Self-reliance and partnerships may at first seem contradictory but they are two sides of the same coin. More self-reliance—in the sense that Prime Minister Anthony Albanese and Deputy Prime Minister Richard Marles used the phrase when they announced the review—does not mean self-sufficiency. It doesn’t mean going it alone.

It means making ourselves stronger, more capable and better able to defend Australia and contribute to regional stability. Continuing to strengthen our most trusted partnerships helps us increase our own security and sovereignty, rather than undermining our independence. AUKUS, for example, is a partnership that will enable Australia to acquire better submarines to defend ourselves and the region. Without AUKUS, we would still acquire (conventional) submarines but we would actually be more reliant on the US to protect us from an adversary with a capability superior to ours.

We need to become more self-reliant not because the US is a fading power, as some commentators claim (or in many cases, hope). Indeed, the review stresses that the US alliance is becoming even more important to Australia.

But for the first time since the Soviet Union collapsed, the US is being challenged, which is why Australia must become a more active contributor to the stability we seek. The US will remain the indispensable Indo-Pacific power among countries that want to see an open and stable region not dominated by Beijing, but it can’t provide a strategic balance by itself. A stable balance of power will take an effort by all—as Foreign Minister Penny Wong said last week at the National Press Club.

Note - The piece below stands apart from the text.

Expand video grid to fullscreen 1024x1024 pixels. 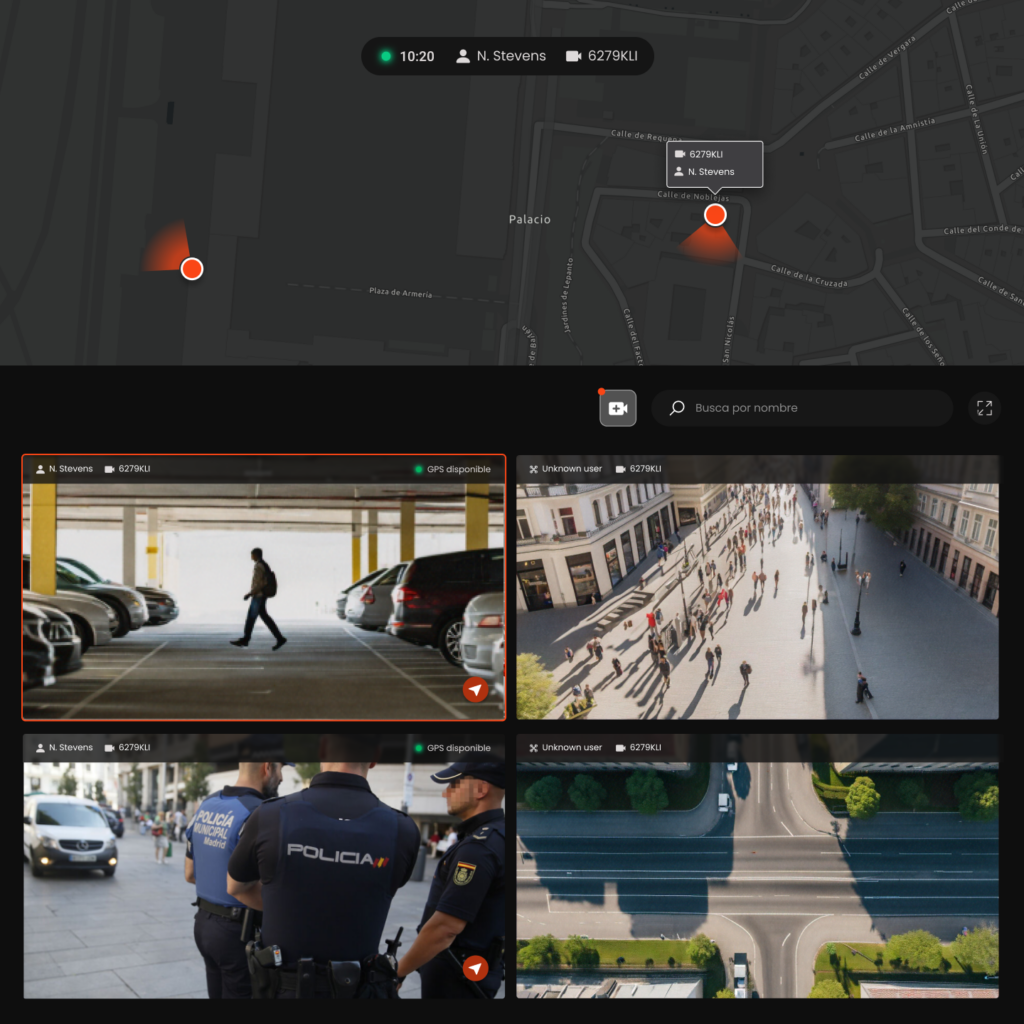(x=984, y=408)
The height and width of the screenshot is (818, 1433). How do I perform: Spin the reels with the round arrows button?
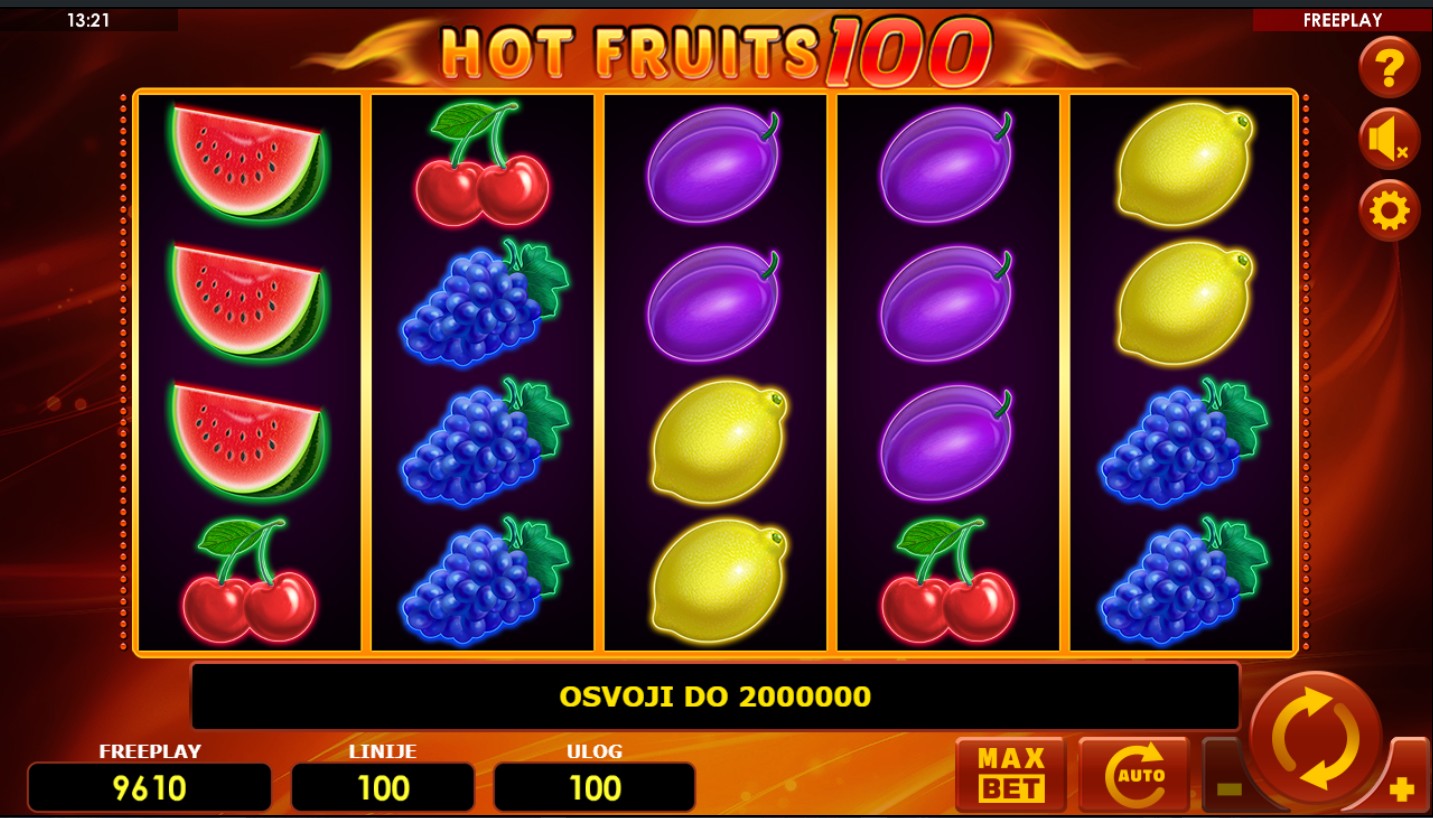pyautogui.click(x=1315, y=738)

Monday’s review sets a pathway to reshape the ADF to contribute to that balance.

The review’s success will hinge on implementation, which has been a failing for previous strategies, including the widely applauded 2009 white paper. Helpfully, the review sets out a new discipline known as ‘net assessment’, which will analyse key trends, risks, opportunities and competitors.

The review did not try to answer every question at once. It has clearly identified priorities for immediate action, and the many areas where further work is needed. Through a new biennial process, the DSR establishes a cadence in Australian national defence strategy that enables both evolution and revolution, depending on the assessment of the need. This reflects a requirement for governments and Defence to do two things at once—long term strategy focused on future sovereignty with the agility to adapt as the facts change.

Some might say the decision to keep the current defence spending trajectory over the four-year forward estimates period fails to reflect the necessary urgency. It is welcome that the review emphasises that spending will need to rise over the decade. However, resourcing will need to be watched carefully over the shorter time frame as global events play out.